**Problem statement:**
Copy the records below word for word. Stop after the line that contains "Accessibility (267, 1910)".

**Available data:**
---------------

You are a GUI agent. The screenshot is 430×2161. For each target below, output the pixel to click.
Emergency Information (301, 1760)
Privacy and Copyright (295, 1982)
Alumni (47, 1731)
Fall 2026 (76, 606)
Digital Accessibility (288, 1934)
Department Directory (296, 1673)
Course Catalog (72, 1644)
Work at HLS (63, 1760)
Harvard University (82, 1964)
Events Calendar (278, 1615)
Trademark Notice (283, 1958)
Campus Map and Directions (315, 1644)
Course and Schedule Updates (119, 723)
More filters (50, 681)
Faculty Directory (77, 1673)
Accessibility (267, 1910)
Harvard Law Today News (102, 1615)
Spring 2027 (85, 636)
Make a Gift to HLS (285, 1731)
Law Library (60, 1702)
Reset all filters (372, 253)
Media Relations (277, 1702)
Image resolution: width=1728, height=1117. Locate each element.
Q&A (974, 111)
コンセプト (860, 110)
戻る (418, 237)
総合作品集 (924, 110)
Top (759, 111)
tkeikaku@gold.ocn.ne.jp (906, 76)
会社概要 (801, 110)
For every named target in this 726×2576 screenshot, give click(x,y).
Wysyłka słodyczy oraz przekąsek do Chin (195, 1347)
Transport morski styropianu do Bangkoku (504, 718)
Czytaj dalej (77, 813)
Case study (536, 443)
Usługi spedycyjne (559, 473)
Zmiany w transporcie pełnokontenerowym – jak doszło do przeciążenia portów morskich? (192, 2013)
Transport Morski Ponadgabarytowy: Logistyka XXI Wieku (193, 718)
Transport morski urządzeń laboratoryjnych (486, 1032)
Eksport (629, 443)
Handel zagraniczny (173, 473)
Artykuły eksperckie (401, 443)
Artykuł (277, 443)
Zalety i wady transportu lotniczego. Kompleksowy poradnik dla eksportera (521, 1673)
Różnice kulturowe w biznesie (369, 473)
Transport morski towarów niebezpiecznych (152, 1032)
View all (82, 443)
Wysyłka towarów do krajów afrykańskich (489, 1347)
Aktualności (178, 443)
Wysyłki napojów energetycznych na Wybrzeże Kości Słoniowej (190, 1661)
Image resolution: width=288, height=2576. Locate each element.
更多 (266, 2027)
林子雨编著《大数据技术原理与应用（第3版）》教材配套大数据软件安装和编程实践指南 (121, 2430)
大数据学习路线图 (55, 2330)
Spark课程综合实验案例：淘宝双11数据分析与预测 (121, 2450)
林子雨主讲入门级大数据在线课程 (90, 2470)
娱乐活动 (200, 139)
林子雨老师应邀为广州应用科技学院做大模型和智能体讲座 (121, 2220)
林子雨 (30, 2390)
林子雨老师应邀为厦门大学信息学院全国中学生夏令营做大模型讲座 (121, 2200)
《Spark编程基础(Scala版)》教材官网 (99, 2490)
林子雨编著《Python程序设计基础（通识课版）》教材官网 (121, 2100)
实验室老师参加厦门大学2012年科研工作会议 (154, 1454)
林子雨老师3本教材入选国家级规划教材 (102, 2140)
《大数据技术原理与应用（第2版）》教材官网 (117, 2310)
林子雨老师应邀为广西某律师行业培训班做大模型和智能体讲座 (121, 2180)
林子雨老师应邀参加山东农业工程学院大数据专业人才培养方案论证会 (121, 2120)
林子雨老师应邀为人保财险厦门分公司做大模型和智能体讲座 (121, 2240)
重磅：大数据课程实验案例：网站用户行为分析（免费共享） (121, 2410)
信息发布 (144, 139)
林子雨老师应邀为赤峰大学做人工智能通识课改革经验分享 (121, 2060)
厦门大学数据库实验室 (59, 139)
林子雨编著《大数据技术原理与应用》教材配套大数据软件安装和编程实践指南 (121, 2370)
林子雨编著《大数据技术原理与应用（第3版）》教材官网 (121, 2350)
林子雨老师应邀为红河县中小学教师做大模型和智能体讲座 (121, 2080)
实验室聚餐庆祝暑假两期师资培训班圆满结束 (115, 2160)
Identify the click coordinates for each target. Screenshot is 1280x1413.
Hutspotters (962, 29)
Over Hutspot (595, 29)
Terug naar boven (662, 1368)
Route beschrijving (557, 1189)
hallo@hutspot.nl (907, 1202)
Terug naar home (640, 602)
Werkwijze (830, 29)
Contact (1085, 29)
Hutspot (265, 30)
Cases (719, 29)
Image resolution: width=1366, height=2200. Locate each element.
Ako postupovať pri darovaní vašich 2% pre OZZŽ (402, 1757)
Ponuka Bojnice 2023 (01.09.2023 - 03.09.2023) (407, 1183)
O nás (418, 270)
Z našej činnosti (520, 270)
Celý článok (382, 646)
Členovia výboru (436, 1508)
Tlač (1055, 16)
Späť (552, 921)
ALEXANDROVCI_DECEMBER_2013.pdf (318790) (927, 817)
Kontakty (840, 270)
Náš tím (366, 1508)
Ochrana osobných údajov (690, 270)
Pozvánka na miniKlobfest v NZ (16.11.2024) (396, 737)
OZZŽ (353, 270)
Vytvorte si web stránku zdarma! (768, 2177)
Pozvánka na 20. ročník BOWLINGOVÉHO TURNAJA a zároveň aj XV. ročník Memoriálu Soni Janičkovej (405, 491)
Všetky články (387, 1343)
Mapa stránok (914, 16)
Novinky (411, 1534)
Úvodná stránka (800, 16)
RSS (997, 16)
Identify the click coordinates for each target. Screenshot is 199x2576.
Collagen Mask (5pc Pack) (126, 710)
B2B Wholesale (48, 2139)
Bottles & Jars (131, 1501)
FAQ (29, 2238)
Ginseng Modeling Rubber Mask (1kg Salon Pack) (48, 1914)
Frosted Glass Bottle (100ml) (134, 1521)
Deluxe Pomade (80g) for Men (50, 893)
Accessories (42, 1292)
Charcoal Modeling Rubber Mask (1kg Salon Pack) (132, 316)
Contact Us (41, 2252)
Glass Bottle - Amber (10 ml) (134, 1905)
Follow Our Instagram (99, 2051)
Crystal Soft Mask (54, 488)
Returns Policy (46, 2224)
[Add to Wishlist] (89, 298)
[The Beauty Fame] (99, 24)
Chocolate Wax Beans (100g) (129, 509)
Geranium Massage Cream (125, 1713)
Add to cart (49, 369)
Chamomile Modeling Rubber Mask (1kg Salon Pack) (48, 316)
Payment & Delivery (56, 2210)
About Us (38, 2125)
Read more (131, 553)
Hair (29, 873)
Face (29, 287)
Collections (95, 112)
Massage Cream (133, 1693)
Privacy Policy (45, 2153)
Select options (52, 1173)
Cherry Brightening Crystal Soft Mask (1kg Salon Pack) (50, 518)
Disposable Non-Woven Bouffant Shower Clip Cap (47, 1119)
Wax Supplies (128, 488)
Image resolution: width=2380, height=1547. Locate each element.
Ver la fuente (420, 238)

---------------

**The answer:**
You are a GUI agent. The screenshot is 430×2161. For each target below, output the pixel to click.
Emergency Information (301, 1760)
Privacy and Copyright (295, 1982)
Alumni (47, 1731)
Fall 2026 (76, 606)
Digital Accessibility (288, 1934)
Department Directory (296, 1673)
Course Catalog (72, 1644)
Work at HLS (63, 1760)
Harvard University (82, 1964)
Events Calendar (278, 1615)
Trademark Notice (283, 1958)
Campus Map and Directions (315, 1644)
Course and Schedule Updates (119, 723)
More filters (50, 681)
Faculty Directory (77, 1673)
Accessibility (267, 1910)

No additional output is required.